_TEXTAUSZUG:_
# # # #

Ins Boot geholt wurden auch die Gemeinde, Kirchgemeinden und Freikirchen. Die Angestellten des Tourismusbüros schrieben sämtliche Vermieter und Besitzer von Ferienwohnungen an und baten um Wohngelegenheit. Für die Abholung von Flüchtenden mit Cars suchte man Kontakt beim Schweizerischen Nutzfahrzeugverband ASTAG. Aktuell stellen die Hotels Doldenhorn, Alfa Soleil und Ermitage Zimmer zur Verfügung. Auf der Gemeinde gehen laufend Angebote für Unterkünfte ein. In Abklärung sind die komplett ausgerüstete und heizbare Militärbaracke sowie die konkursite Gemmi Lodge.

# # # #

_BEREITGESTELLTES MATERIAL:_
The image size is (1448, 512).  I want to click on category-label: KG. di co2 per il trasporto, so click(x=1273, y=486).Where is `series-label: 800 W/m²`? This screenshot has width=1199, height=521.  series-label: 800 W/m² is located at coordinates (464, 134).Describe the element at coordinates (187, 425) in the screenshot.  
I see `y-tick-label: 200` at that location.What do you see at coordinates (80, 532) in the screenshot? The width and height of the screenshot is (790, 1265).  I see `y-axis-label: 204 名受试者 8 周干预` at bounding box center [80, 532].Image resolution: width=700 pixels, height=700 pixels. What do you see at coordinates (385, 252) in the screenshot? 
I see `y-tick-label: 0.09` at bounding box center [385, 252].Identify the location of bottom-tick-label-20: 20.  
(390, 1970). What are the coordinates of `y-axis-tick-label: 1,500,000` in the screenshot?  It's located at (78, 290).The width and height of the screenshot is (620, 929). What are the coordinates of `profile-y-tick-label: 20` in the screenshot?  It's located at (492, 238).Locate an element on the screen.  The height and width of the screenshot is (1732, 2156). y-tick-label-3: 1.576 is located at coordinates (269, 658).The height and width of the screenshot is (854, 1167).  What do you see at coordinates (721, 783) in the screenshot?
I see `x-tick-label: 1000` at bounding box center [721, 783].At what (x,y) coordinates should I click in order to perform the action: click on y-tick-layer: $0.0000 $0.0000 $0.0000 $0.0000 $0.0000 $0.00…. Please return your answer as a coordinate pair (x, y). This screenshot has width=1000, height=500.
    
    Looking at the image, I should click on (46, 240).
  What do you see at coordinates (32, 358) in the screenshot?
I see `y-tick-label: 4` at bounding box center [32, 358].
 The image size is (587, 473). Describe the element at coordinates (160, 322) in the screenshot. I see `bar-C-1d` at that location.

# # # #

_ARBEITSANWEISUNG:_
Geben Sie den Textauszug über die Suche nach Unterkünften für Flüchtende vollständig und wortgetreu aus.

_ANTWORTBEREICH:_
Ins Boot geholt wurden auch die Gemeinde, Kirchgemeinden und Freikirchen. Die Angestellten des Tourismusbüros schrieben sämtliche Vermieter und Besitzer von Ferienwohnungen an und baten um Wohngelegenheit. Für die Abholung von Flüchtenden mit Cars suchte man Kontakt beim Schweizerischen Nutzfahrzeugverband ASTAG. Aktuell stellen die Hotels Doldenhorn, Alfa Soleil und Ermitage Zimmer zur Verfügung. Auf der Gemeinde gehen laufend Angebote für Unterkünfte ein. In Abklärung sind die komplett ausgerüstete und heizbare Militärbaracke sowie die konkursite Gemmi Lodge.